Carolina Hurricanes’ Jordan Martinook talks with the media in the locker room on Thursday, May 2, 2019

Carolina Hurricanes’ Jordan Martinook talks with the media in the locker room on Thursday, May 2, 2019

Now this is unfamiliar territory for the Carolina Hurricanes. A season spent crawling up the standings, squeaking into the playoffs with all of a game to spare and swatting away elimination – twice – in the first round has arrived at a point where the Hurricanes actually have some margin for error.

For the first time this season. For the first time in recent or distant memory. For the first time in eons.

Even in 2009, the Hurricanes again clinched a playoff spot in the 81st game and faced elimination three times in the first two rounds of those playoffs.

You’d have to go back to the 2006 Stanley Cup finals, when the Hurricanes held a 3-1 lead going into Game 5 and had that overtime power play to find a position of similar latitude. Everyone knows what happened then: Cory Stillman turned it over, the Oilers sent the series back to Edmonton and back to Raleigh again and the Hurricanes finally won the Cup five excruciating days and 4,000 agonizing miles after they should have in the first place.

These Hurricanes, 13 years down the road, would be wise to avoid similar lassitude with this similar latitude.

This series has not always gone their way on the ice but it certainly has on the scoreboard, where they have won what were essentially three one-goal games, their six non-empty-net goals to the New York Islanders’ three, and until the middle of Wednesday’s second period had generally been outplayed five-on-five – with no contributions from the power play – before turning up their game and riding the crowd to victory and a 3-0 lead in the series.

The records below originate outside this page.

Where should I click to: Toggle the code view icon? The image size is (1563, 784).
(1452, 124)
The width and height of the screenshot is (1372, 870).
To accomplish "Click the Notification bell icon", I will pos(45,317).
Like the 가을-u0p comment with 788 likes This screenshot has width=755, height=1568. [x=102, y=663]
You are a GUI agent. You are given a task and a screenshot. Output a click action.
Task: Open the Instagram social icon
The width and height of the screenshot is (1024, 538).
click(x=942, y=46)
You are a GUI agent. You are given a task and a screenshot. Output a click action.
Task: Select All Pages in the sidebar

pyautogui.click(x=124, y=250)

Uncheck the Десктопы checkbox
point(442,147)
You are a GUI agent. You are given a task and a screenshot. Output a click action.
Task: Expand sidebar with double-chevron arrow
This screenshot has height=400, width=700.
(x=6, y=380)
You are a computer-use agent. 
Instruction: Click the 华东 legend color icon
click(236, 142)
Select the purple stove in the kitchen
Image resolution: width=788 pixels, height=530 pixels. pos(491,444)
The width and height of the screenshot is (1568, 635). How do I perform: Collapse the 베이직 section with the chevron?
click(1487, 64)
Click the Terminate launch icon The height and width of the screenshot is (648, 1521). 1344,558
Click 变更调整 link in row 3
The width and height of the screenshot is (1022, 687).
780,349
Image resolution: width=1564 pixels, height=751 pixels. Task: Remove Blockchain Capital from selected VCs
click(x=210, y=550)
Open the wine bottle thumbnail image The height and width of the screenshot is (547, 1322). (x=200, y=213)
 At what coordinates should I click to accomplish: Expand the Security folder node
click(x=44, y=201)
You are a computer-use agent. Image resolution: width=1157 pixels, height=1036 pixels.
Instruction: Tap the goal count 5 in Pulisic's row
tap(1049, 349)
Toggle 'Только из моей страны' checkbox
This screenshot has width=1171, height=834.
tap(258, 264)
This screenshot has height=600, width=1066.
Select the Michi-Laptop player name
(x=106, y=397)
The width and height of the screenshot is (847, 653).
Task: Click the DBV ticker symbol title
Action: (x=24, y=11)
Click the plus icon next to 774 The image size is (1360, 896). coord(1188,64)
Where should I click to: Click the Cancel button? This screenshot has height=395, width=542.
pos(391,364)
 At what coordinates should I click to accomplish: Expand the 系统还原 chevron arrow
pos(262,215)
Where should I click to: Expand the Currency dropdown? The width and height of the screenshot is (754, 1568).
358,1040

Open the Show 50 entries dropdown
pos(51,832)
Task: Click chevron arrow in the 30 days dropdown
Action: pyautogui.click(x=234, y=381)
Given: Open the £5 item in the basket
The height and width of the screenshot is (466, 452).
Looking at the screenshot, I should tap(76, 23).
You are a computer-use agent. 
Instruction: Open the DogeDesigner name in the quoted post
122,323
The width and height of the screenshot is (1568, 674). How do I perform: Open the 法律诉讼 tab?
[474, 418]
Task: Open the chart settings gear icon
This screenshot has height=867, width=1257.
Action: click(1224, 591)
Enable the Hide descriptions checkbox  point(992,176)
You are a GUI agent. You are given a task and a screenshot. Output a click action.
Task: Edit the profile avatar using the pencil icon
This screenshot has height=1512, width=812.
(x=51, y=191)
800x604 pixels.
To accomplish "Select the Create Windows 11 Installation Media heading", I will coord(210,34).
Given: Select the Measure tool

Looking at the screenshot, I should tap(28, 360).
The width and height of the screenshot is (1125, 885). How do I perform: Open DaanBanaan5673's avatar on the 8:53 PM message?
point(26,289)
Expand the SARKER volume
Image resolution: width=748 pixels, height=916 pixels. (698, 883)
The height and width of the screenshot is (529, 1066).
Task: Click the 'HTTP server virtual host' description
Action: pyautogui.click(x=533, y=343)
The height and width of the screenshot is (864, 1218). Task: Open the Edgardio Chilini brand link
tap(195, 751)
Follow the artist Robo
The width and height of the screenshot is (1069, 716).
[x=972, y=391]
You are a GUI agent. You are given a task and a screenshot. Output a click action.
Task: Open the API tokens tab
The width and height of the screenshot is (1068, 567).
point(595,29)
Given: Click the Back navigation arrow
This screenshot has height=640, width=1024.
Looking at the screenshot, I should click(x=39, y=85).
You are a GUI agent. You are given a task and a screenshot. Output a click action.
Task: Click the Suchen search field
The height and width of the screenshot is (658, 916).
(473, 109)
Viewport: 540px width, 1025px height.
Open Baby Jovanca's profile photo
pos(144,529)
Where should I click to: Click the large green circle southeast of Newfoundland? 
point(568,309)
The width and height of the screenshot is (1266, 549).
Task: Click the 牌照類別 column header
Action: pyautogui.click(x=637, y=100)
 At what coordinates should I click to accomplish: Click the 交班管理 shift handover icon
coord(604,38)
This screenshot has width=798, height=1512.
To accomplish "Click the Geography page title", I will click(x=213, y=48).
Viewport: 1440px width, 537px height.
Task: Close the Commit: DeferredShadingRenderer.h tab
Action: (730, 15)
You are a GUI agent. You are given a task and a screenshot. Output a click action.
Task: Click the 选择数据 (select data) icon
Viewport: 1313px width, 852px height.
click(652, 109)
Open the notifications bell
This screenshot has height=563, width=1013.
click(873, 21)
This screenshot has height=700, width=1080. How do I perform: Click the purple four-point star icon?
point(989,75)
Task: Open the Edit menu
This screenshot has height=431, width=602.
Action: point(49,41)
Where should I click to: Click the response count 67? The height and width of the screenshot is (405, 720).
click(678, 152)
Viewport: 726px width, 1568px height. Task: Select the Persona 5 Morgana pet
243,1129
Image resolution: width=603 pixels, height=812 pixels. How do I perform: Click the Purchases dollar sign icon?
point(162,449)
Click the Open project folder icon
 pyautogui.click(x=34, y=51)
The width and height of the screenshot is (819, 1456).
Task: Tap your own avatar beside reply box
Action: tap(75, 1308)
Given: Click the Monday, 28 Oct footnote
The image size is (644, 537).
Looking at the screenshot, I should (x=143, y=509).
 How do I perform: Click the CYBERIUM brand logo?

The return of a fresh Andrei Svechnikov and a still-hobbled Jordan Martinook gave the Hurricanes a crucial boost of energy, with Svechnikov ringing the post once and nearly scoring on a furious right-wing power drive to the net and Martinook part of a tone-setting fourth-line performance that helped pave the way to Teuvo Teravainen’s opening goal.

Two days off after Game 2 helped, but there are still open questions how much the Hurricanes have left in the tank, how long their defense can hold it together playing essentially five guys – Haydn Fleury played 8:03 Wednesday, spot duty at best but a minute or two more than expected – and how many forwards will get increasingly banged up if this series drags along.

If the Hurricanes are serious about this, there’s an imperative to take this chance to finish off the Islanders at home and get a real break to rest up and heal up before potentially taking on the Columbus Blue Jackets or Boston Bruins in the conference finals. The margins in this series have been too close to allow any kind of a letdown, and a loss means another flight to New York and opens the door not only to a draining back-to-back situation in Games 6 and 7 but the rare 3-0 comeback.

“Whether you’re up three or down three, you have to be desperate to win that game,” Hurricanes coach Rod Brind’Amour said Thursday. “Obviously, that’s the approach we want to take. You know the other team is going to be that way. They don’t have a choice. Sometimes having that tomorrow is not a good thing. When your back’s against the wall, you’ll do everything we can. We have to have that mindset as well.”

No coach or player would ever allow himself to get this far ahead of himself, but the reality is the conference finals could be won or lost Friday. If the Hurricanes can sweep the first-round sweepers – something that hasn’t happened since 1993 – they’ll be in prime position for whatever comes next. Having put themselves in this position, every game it drags on weakens their chances not only in this series, obviously, but the next one.

There’s more on the line Friday night than just a sweep. By extending this run, the Hurricanes would put themselves in a better position for an even longer run. By letting the Islanders extend this series, they would put all of that in doubt.